Not obviously wrong does not mean right
Treat your analysis like code and sprinkle it with asserts, validations and dummy checks (e.g. what's the name of the file we're reading, how records are we processing in this stage). Trust but verify. Actually, just verify. Why?
- You'll accidentally load the wrong dataset, that hasn't been cleaned or that is from a previous analysis and get the wrong answers.
- That function might work flawlessly with good data but with bad data it might silently hand you the wrong answer (true of all too much R and bioinformatic data).
- For many problems, our ability to spot a bad answer is severely limited.
- In any case, it's better to stop immediately upon an error occurring rather than having to check the end results and repeat the whole analysis. Fail early and fail often.
No closed shop, proprietary tools
Why?
- You'll want to study them, see how they do their work
- You'll want to share your work, and you can't do that with people who don't have a license for
- It'll avoid lock-in - perhaps the biggest questions for any analysis platform are: what can't it do? And can I get my data out to use it somewhere else when that happens?
Perhaps you can't prove this is true, but is it useful?
Often, you can't treat the result of an analysis as being true in a rigorous, statistical sense. Why?
- Data is biased, or cherry-picked
- A la Brian Wansink, you've tried so many different approaches and slices of the data that one of them was bound to show something
- The algorithms you're using have only the veneer of a statistical basis, and obscure assumptions
- Biomedical data is particular is heterogenous, biased and incomplete. Who knows if it meets the necessary assumptions.
I'm not saying that statistics is unimportant but it is difficult and can be unreliable. You can easily lie with statistics and maybe it impossible to place a statistical measure on your results. No, if your results aren't necessarily true, what can you do? Ask yourself, "This is better than what? And how can I show that?" Look for ways of independently validating or reproducing your findings. Or, if your answers aren't guaranteed to be true, do they show that something is not true? Look for ways for answers to be useful, to be advisory on other approaches.
(Alice Wong rightly noted this was a bit of a drive-by statement - stats, p-hacking, multiplicity, etc. are vast subjects. But I can't do justice to them in this space, other than to underline their complexity.)

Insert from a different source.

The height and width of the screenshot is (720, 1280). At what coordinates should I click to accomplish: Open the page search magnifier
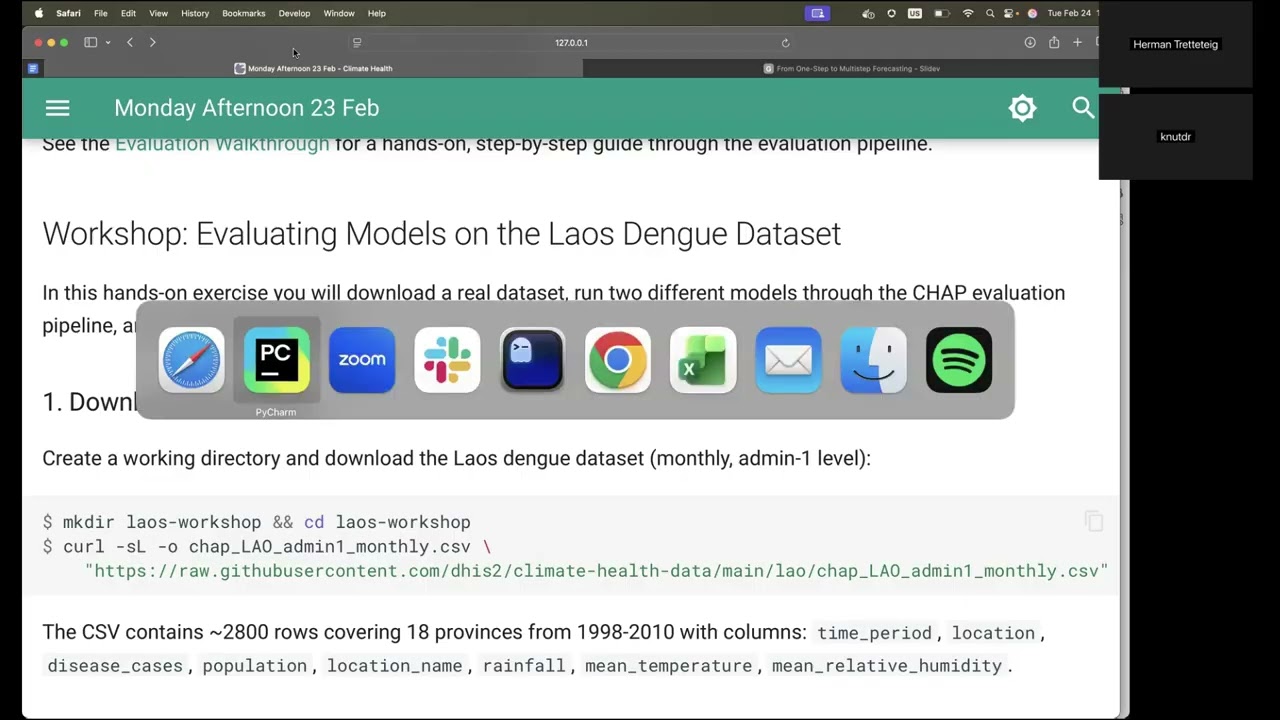[x=1083, y=107]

Maybe you should use less SQL
Why?
- Complex subsetting and massaging of data can be difficult to express in SQL, because it's depauperate as a programming language, and often those operations are cumbersome and verbose.

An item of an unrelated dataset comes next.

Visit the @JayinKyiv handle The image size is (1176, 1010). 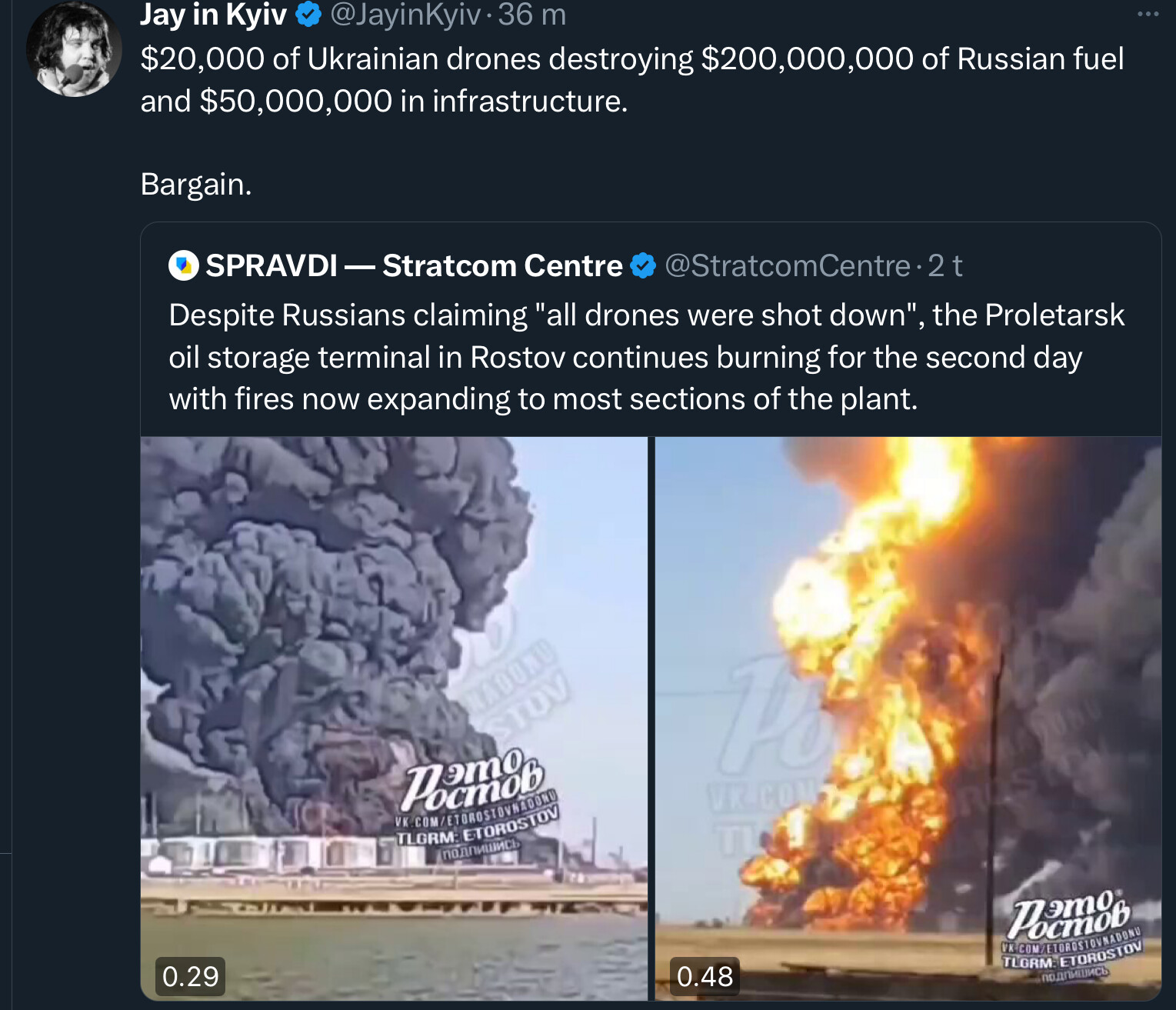[x=405, y=15]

- Perhaps because of this, there's a tradition of enormous multi-line SQL statements to get work done. It is difficult to understand what these do or debug. You end up taking the code on faith.
- The internal representation of domain objects is right in your face, when you should be thinking of their external representation.
- Asserts, checks and defensive programming? What's that?
- And there are dialects of SQL so forget porting your analysis.
- If you're pulling data live from a database, how do you version that.
- In summary, excessive use of SQL moves towards the code being a blackbox.
Obviously (gestures at 50 years of use), SQL is a tremendously useful thing. But it's not a great tool for communicating intent or writing good complex code. Fortunately, you could just use a small amount of SQL to do a broad extract of data, thendoing the heavy lifting in a real programming language. or use an abstraction layer (like SQAlchemy) so that you're manipulating objects not rows scattered across tables.